# [THE TASK]
The answer is the line containing "752x709 pixels." plus every line after it to the end of the material, retyped exactly and without the pictures.

# [SUPPLIED MATERIAL]
• • • •

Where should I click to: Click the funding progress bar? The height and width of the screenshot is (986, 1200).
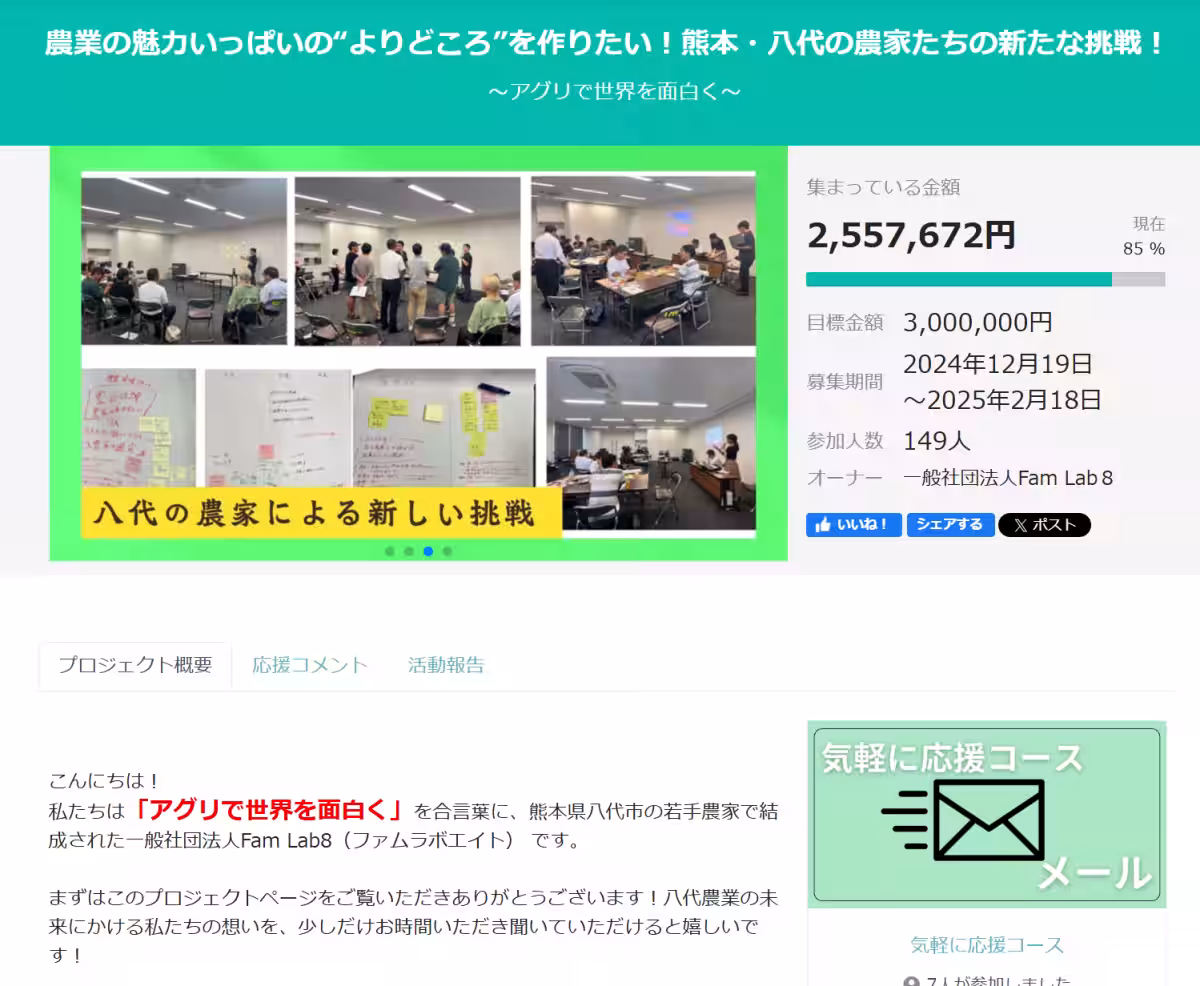point(985,279)
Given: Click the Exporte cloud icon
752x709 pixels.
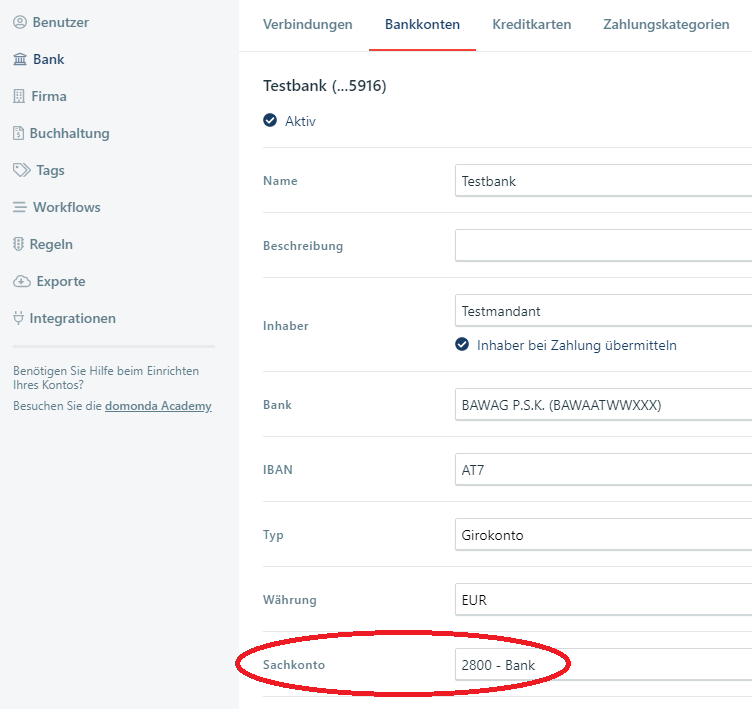Looking at the screenshot, I should pyautogui.click(x=22, y=282).
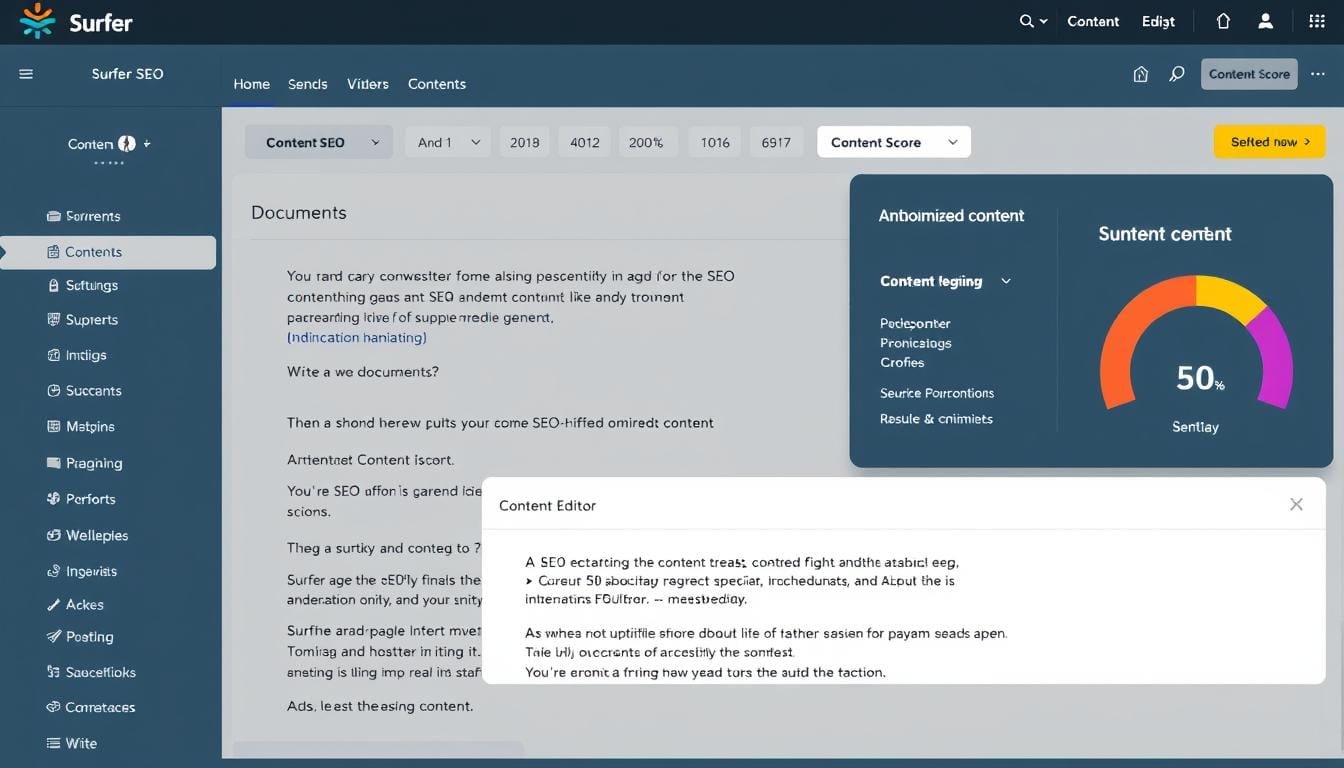Switch to the Sends tab
The height and width of the screenshot is (768, 1344).
[x=307, y=84]
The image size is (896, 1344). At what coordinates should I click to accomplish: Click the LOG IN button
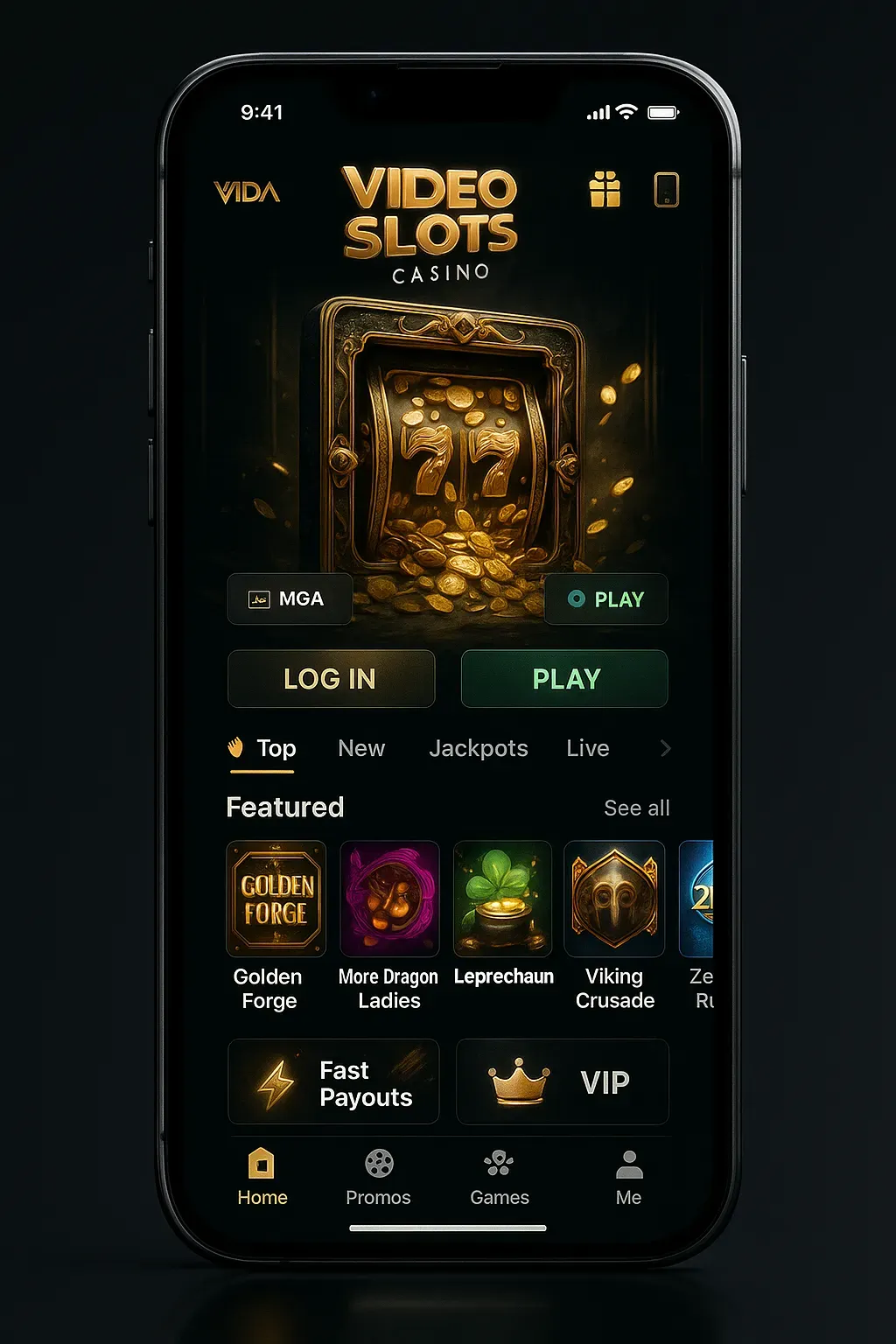332,679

• • • •

# [THE ANSWER]
752x709 pixels.
Looking at the screenshot, I should pyautogui.click(x=22, y=282).
Switch to the Sends tab
The height and width of the screenshot is (768, 1344).
[x=307, y=84]
The image size is (896, 1344). At what coordinates should I click to accomplish: Click the LOG IN button
332,679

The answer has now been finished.